Culturing cells in acellular human lungs to study effects of ECM on target cell behavior requires they first be devoid of endogenous cellular material that might influence experimental results. Thus, we first confirmed that the decellularization process resulted in extraction of all cellular and nuclear material. Native or decellularized normal human donor lung samples (n = 3) were fixed in 10% buffered formalin and paraffin embedded. Sections were prepared and stained with hematoxylin and eosin (H&E), Verhoeff elastic (to identify elastic fibers), Alcian blue (to identify glycosaminoglycans), and Masson trichrome stains (to identify collagens). Figure 1A shows the typical appearance of normal human lung before decellularization, with cells lining alveolar, airway, and vascular structures (H&E stain). Acellular normal human lung maintained a similar architecture, albeit without evidence of cells (Figure 1B, H&E stain). Additional stains indicated the presence of elastin fibers, glycosaminoglycans, and collagens (Figures 1C–1E). Given the dense nature of fibrotic tissue, we also wished to confirm that the decellularization procedure was capable of removing cellular material from IPF lungs as well. Figure 2 reveals the absence of cellular material in densely fibrotic regions, suggesting that the decellularization protocol is capable of removing cells from denser tissues and is consistent with the literature (16).

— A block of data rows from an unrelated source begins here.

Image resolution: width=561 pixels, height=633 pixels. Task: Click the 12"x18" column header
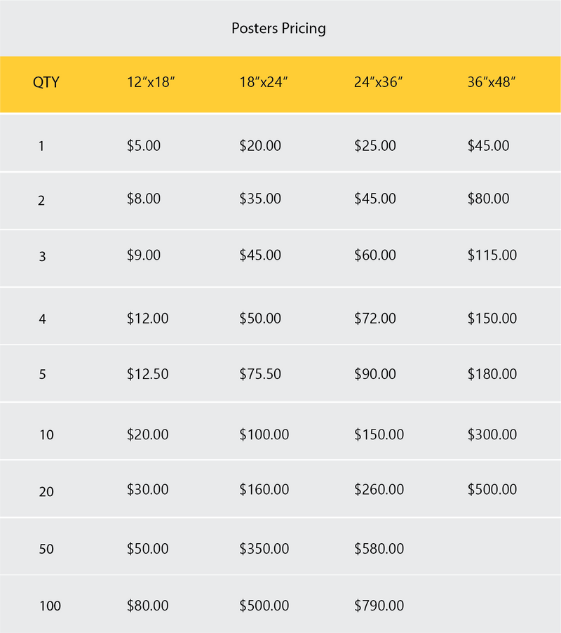[x=151, y=82]
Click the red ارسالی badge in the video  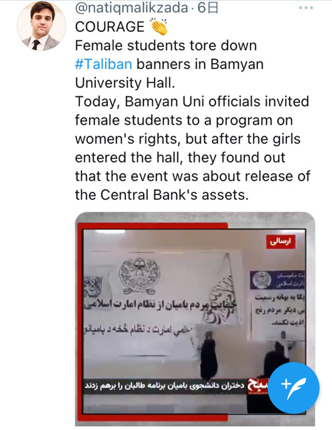[281, 241]
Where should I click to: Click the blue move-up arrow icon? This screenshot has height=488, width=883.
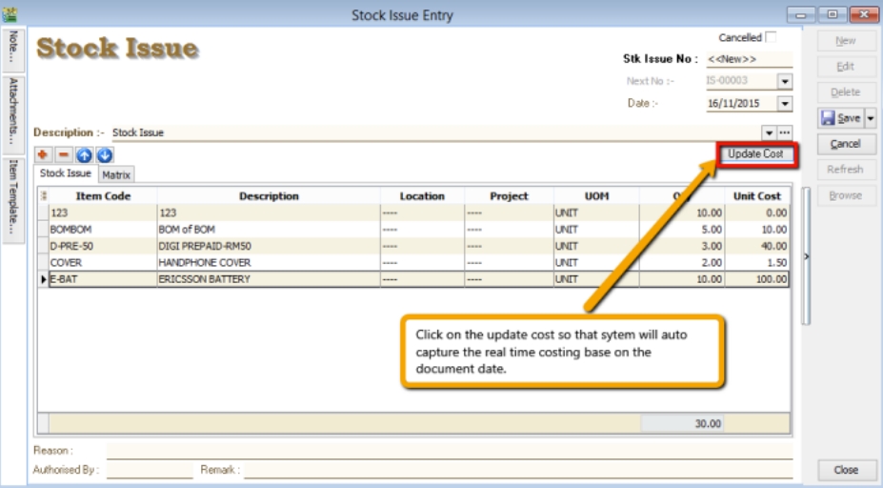pos(84,154)
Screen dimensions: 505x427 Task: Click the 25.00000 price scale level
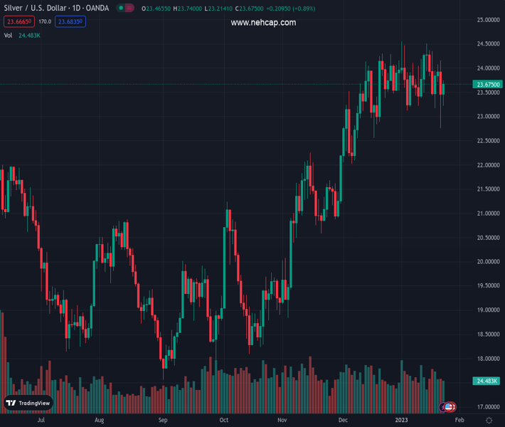[486, 20]
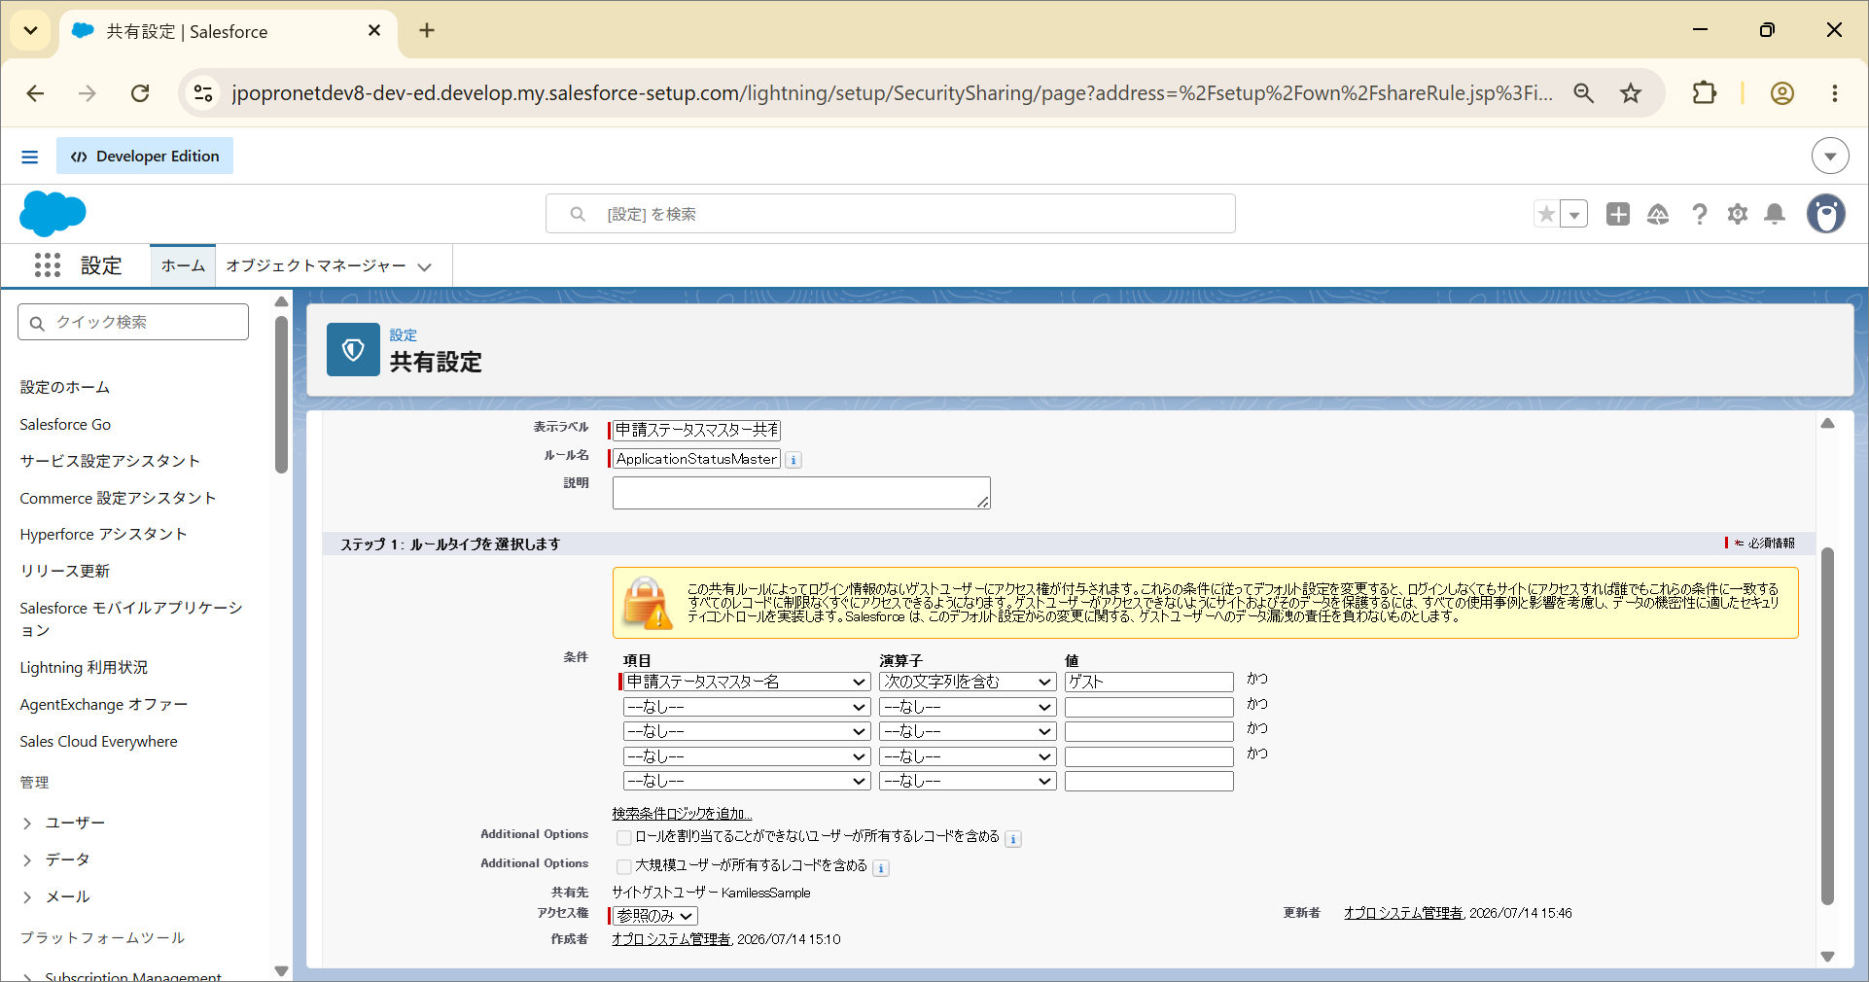Click the global actions plus icon
Viewport: 1869px width, 982px height.
click(x=1618, y=214)
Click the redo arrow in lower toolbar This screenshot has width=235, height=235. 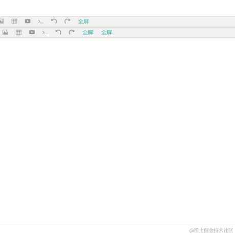pos(72,32)
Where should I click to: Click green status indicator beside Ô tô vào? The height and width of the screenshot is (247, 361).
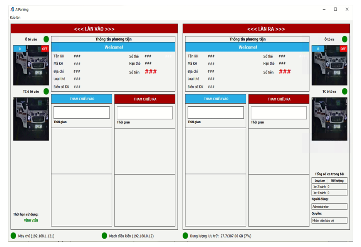click(x=46, y=39)
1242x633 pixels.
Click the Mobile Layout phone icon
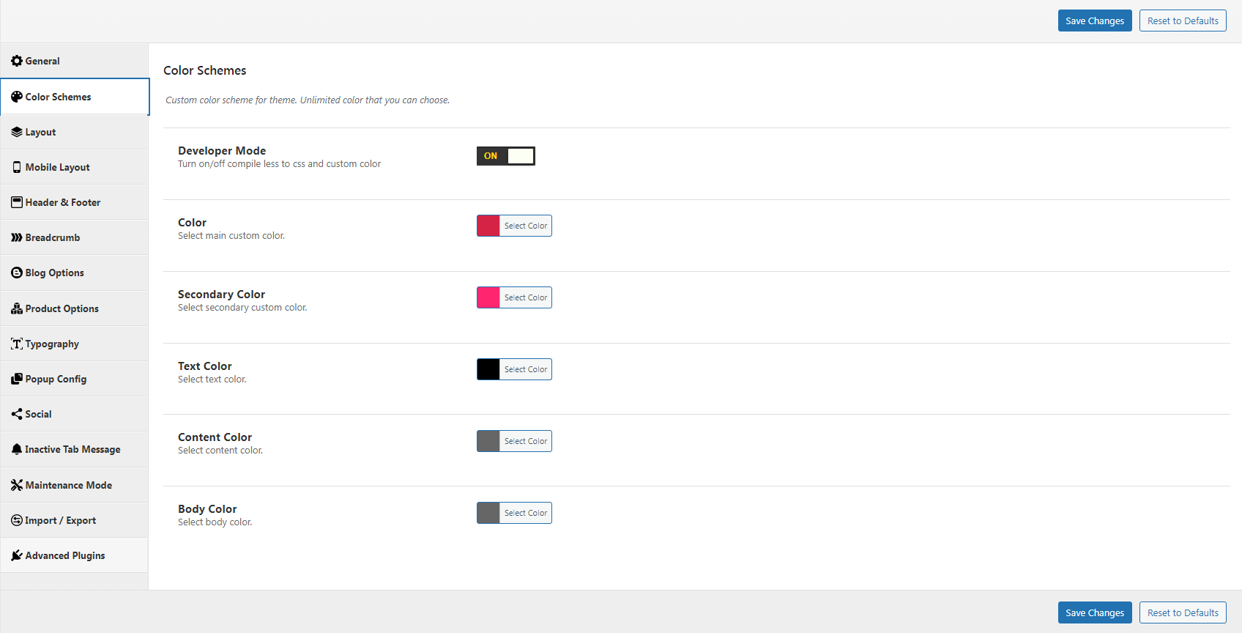point(17,167)
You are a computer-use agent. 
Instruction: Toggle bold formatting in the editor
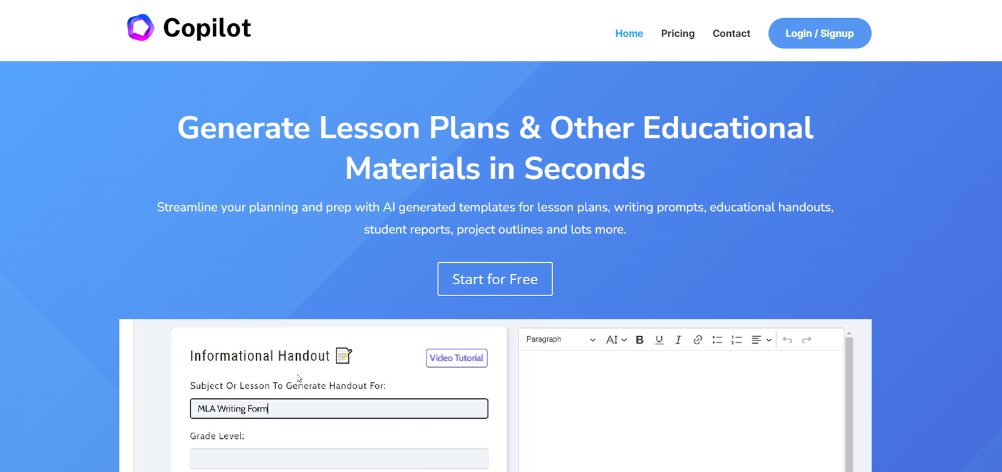click(639, 340)
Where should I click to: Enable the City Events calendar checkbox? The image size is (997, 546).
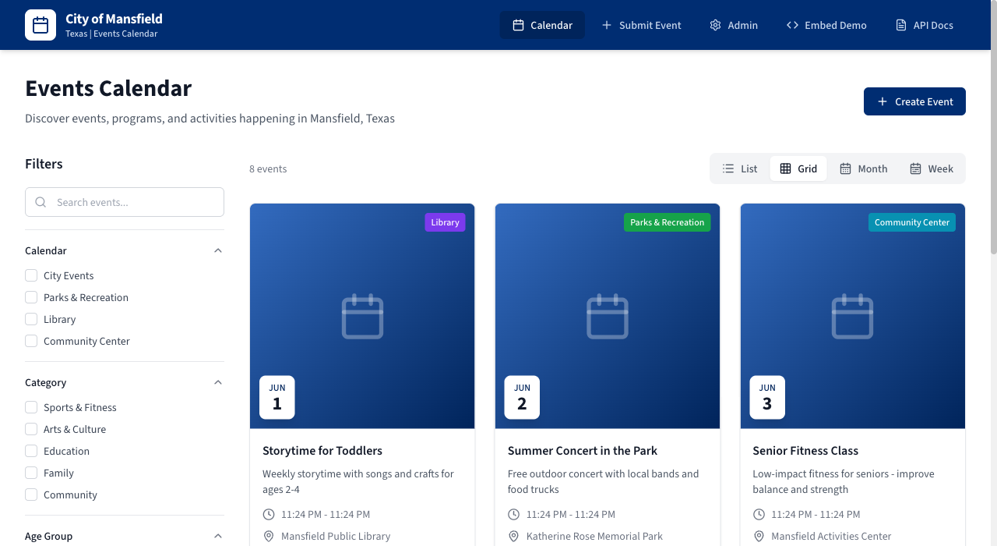coord(31,275)
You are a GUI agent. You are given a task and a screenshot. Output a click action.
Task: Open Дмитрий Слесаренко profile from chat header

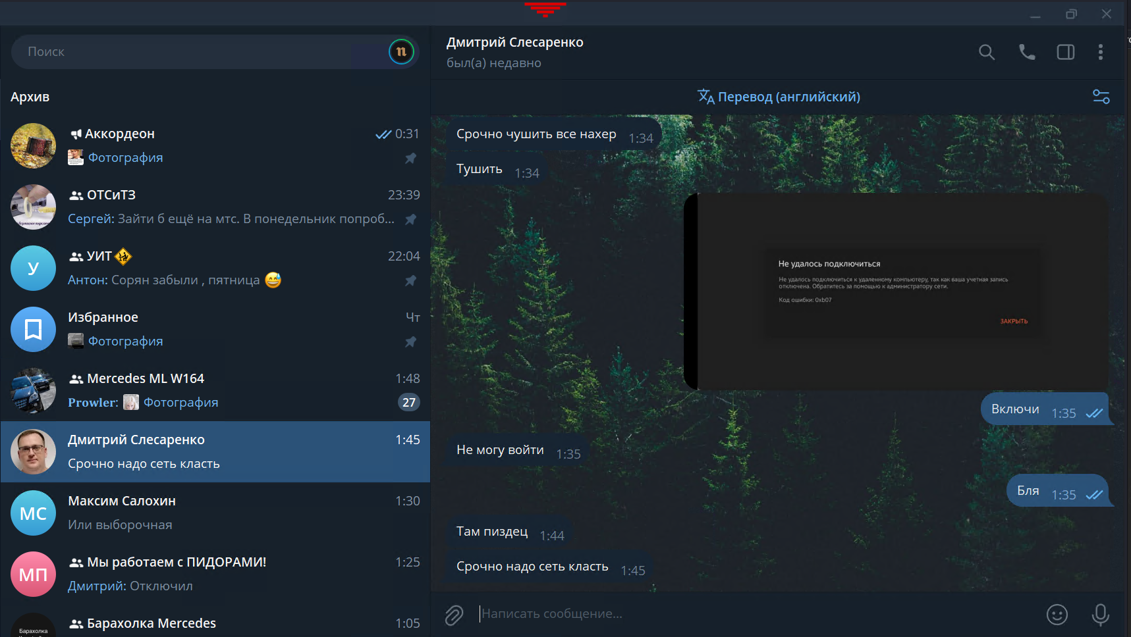tap(514, 43)

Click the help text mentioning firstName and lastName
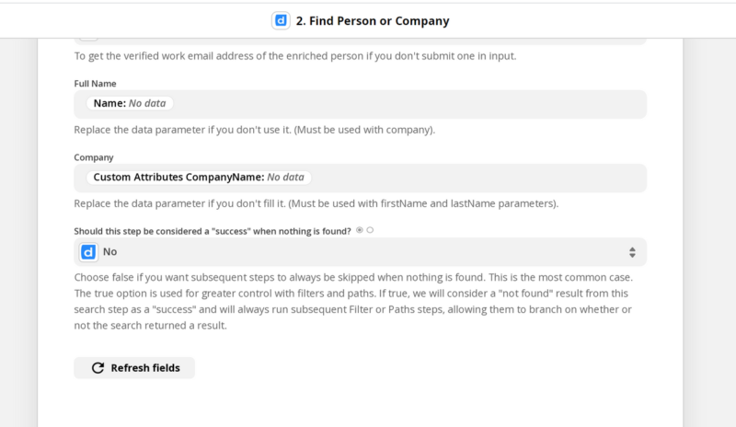316,203
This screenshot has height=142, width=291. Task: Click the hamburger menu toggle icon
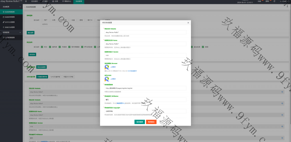click(x=26, y=1)
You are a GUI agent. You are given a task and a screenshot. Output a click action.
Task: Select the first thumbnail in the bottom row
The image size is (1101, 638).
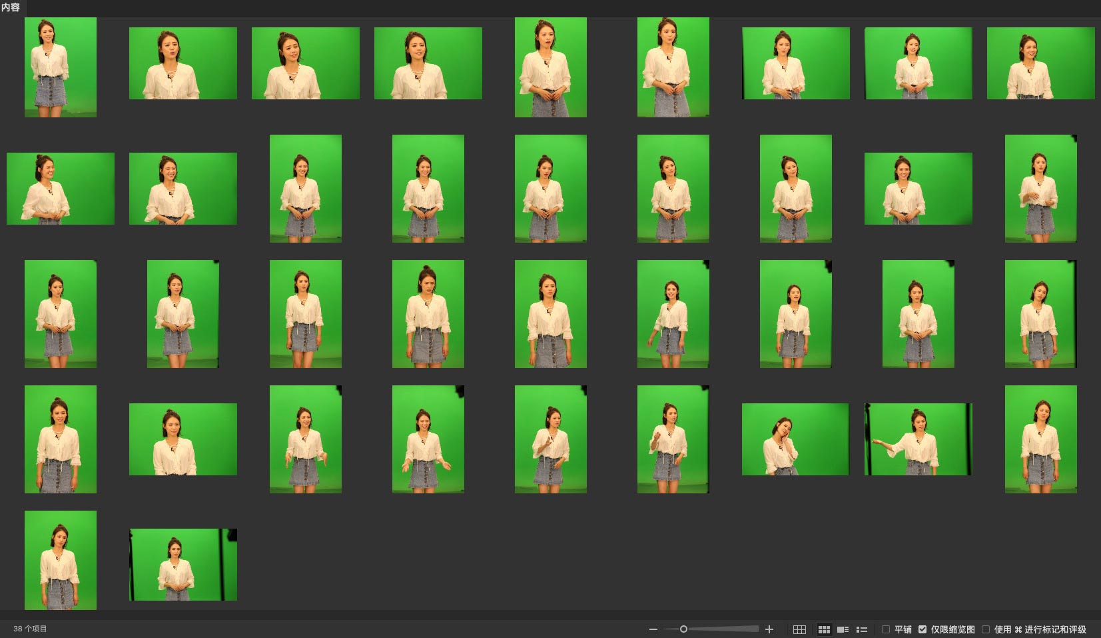[x=61, y=560]
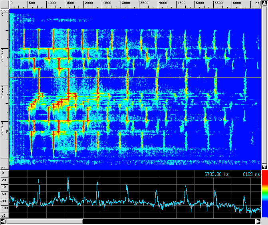
Task: Click the vertical scrollbar down arrow
Action: [264, 166]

To confirm that cellular products were absent in the matrices, we next performed Western blot on radioimmunoprecipitation assay (RIPA) extracts from native or acellular human lungs (n = 2 each) for cellular proteins; as shown in Figure 3A, native lungs expressed all cellular proteins investigated to various degrees. In contrast, none were detected in extracts of acellular lungs, with the exception of a minimal amount of collagen I(αI) chain, which was likely leached from the matrix. Finally, to ensure RNA was effectively removed from the acellular lung, we also extracted RNA from native and acellular lung matrices. Quantitative real-time polymerase chain reaction for a panel of human housekeeping genes on extracted samples showed that mRNA expression in acellular matrices was reduced greater than 99% compared with native matrices (Figure 3B). These data suggest effective clearance of cells and nuclear material using this method and are consistent with prior approaches (16, 21).
Grossly, acellular lung maintains a 3D morphology similar in appearance to normal lungs (Figure 4), comparable to results achieved in the rodent (13). However, it was critical to ensure that the normal microscopic architecture was preserved after decellularization. Thus, sections of lung were subjected to scanning electron microscopy. Figure 5 shows alveoli (Figures 5A and 5D), airway (Figures 5B and 5E), and vessel (Figures 5C and 5F) before and after decellularization, respectively. Notably, the remaining ECM basement membranes appeared intact, with maintenance of the normal 3D morphology of lung.
Ultrastructurally, transmission electron microscopy highlights the abnormal appearance of IPF lung compared with normal lung (Figure 6). Normal lung revealed collagen fibers and elastin arranged in discrete organized bundles traversing interstitial spaces and what appear to be intact, homogeneous alveolar epithelial and endothelial basement membranes lining alveolar spaces and vessels, respectively, whereas IPF lungs showed a markedly expanded interstitial space with heterogeneous, partially disrupted basement membrane and disorganized ECM organization. Importantly, these findings (coupled with those in Figures 1 and 2) support our conclusion that cells were completely removed from the tissues.
To ensure that decellularization did not result in significant ECM protein loss, we performed proteomic analysis on the effluent of the various wash steps during decellularization. More than 500 protein peptides were identified in the wash effluent; manual review of these revealed that the large majority of expressed peptides were non–matrix-associated (see Table E1 in the online supplement). Moreover, paired proteomic analyses of lungs before and after decellularization (n = 3 each) showed very few proteins that were significantly reduced after decellularization (Table E2). The observations suggest that the decellularization procedure results in the loss of few structural matrix proteins.
Tissue stiffness (measured as Young’s elastic modulus) varies depending on the organ (24), ranging from distensible (as in lung, around 1 kPa ) to very rigid (as in bone, 6.9–31.6 GPa; reviewed in ). However, standard cell culture techniques often use plastic dishes, which do not account for this variability in stiffness to which cells are exposed in vivo. Indeed, tissue culture plastic possesses a Young’s modulus ranging from 2 to 4 GPa (24), suggesting that lung cells will experience a much stiffer surface, and bone cells a much more deformable surface, when cultured on plastic dishes in vitro.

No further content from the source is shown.